#### Selected excerpt
- Venue: Olympic Weightlifting Gymnasium
- Date: 24 September 1988
- Competitors: 22 from 20 nations
- Winning total: 377.5 kg

Medalists
- 1st place, gold medalist(s):  / Israil Arsamakov / Soviet Union
- 2nd place, silver medalist(s):  / István Messzi / Hungary
- 3rd place, bronze medalist(s):  / Lee Hyeong-geun / South Korea

= Weightlifting at the 1988 Summer Olympics – Men's 82.5 kg =

Weightlifting at the Olympics

The men's 82.5 kg weightlifting competitions at the 1988 Summer Olympics in Seoul took place on 24 September at the Olympic Weightlifting Gymnasium. It was the sixteenth appearance of the light heavyweight class.

#### Instructions for the task
Set down, word for word, the part of the 1988 men's 82.5 kg weightlifting text that opens with the words "Weightlifting at the Olympics" and closes with "light heavyweight class.".

#### Information provided
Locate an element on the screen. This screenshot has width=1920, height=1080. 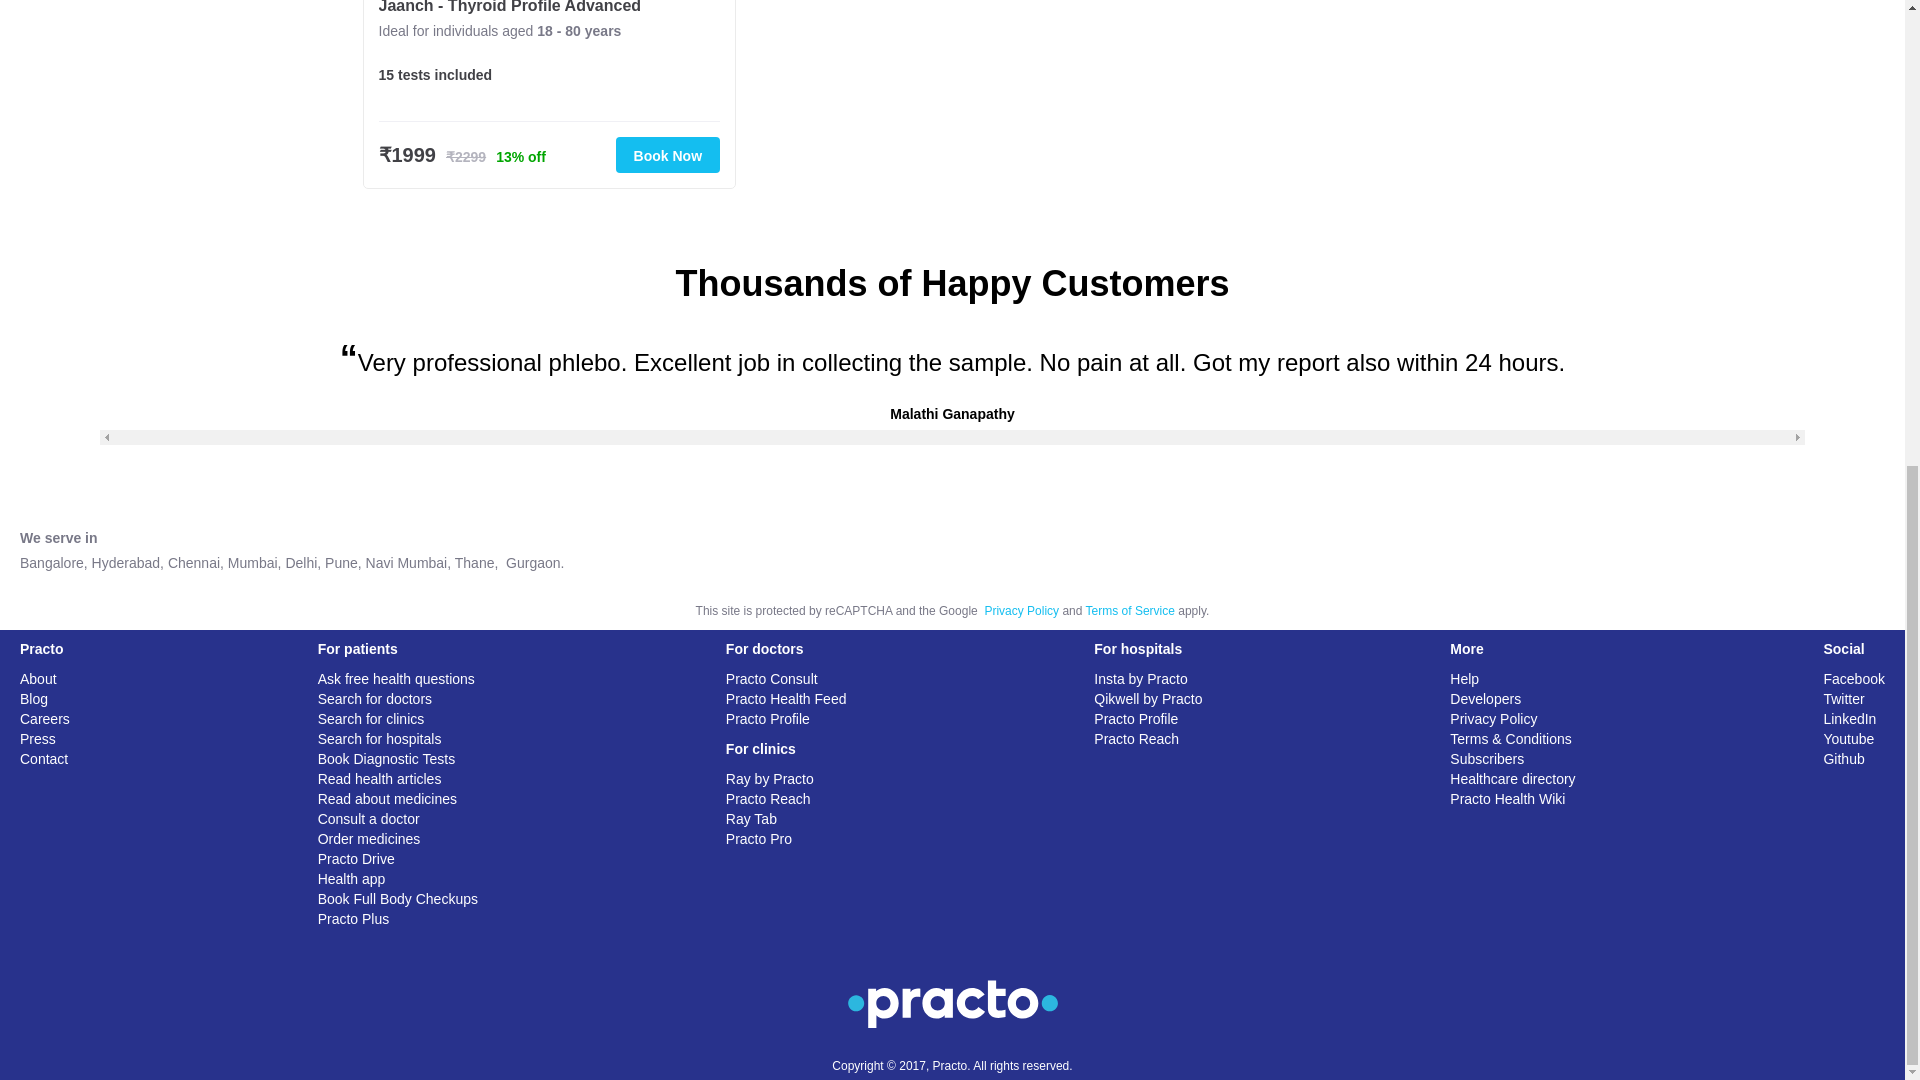
Health app is located at coordinates (352, 878).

#### Output of the exercise
Weightlifting at the Olympics

The men's 82.5 kg weightlifting competitions at the 1988 Summer Olympics in Seoul took place on 24 September at the Olympic Weightlifting Gymnasium. It was the sixteenth appearance of the light heavyweight class.